Cairo/Khartoum: To save livelihoods and lives and ensure food access and production in violence-hit Sudan, the Food and Agriculture Organization of the United Nations (FAO) has kicked off its emergency seeds distribution campaign to reach farmers in the country.
This comes as a response to the urgency of the ongoing main crop production season (June – October 2023) in the country. It is expected to ensure the necessary resources to meet the food production needs of the farmers.
“The need for swift agricultural support in the Sudan is paramount. While much work lies ahead, we are fully committed to leveraging this crucial planting season’s window of opportunity and our efforts on the ground continue daily,” stated Hongjie Yang, FAO Representative in Sudan.
“Our goal is to navigate the complex security and logistical challenges to continue to reach farmers in the country with this time-sensitive assistance,” Yang added.

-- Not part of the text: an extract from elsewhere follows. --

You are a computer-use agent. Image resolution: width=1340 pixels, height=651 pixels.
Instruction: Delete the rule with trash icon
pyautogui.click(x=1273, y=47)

The Organization’s emergency seed distribution will allow vulnerable farmers to plant and produce enough food (up to 3 million tonnes of cereals) between November–December 2023 to cover the cereal requirements of around 13-19 million people.

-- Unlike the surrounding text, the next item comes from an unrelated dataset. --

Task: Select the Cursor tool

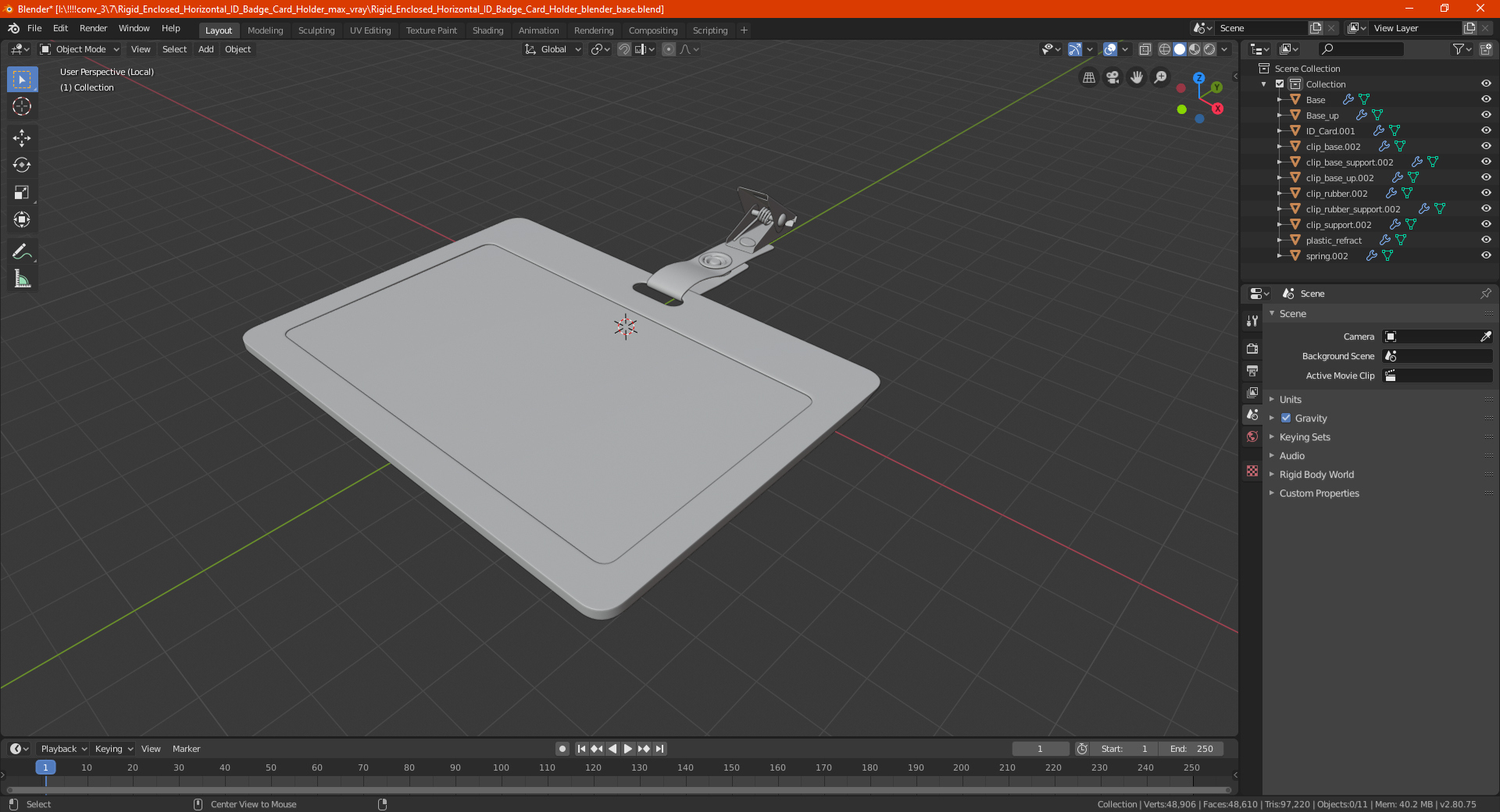Action: 22,107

To date, FAO has delivered 3.3 tonnes of seeds to 8 states of Sudan – Blue Nile, Gedarif, Kassala, Sennar, White Nile, Red Sea, South Kordofan, and North Kordofan, and started the distribution to farmers.
With the support of USAID’s Bureau for Humanitarian Assistance, Norway, Germany, the Netherlands, and the Central Emergency Response Fund, FAO said it plans to reach and assist over one million vulnerable farmers and their families (5 million people) with 10 000 tonnes of sorghum, millet, groundnut and sesame seeds for planting across 17 states of Sudan.
To date, FAO has raised nearly $20 million against the total of $95.4 million to reach 15 million people with multiple life-saving interventions including providing farmers with seeds and farming equipment and protecting and restocking pastoralists’ livestock herds.
Expressing its commitment to continue the delivery and distribution of these urgent seeds amidst the security and logistics challenges, FAO said it remains steadfast in its mission to save livelihoods and lives and ensure food access and production in Sudan.
By bolstering local food production and safeguarding agrifood systems, the Organization said it aims to alleviate acute food insecurity, reduce human suffering and curb the likely expanding humanitarian burden in the coming months.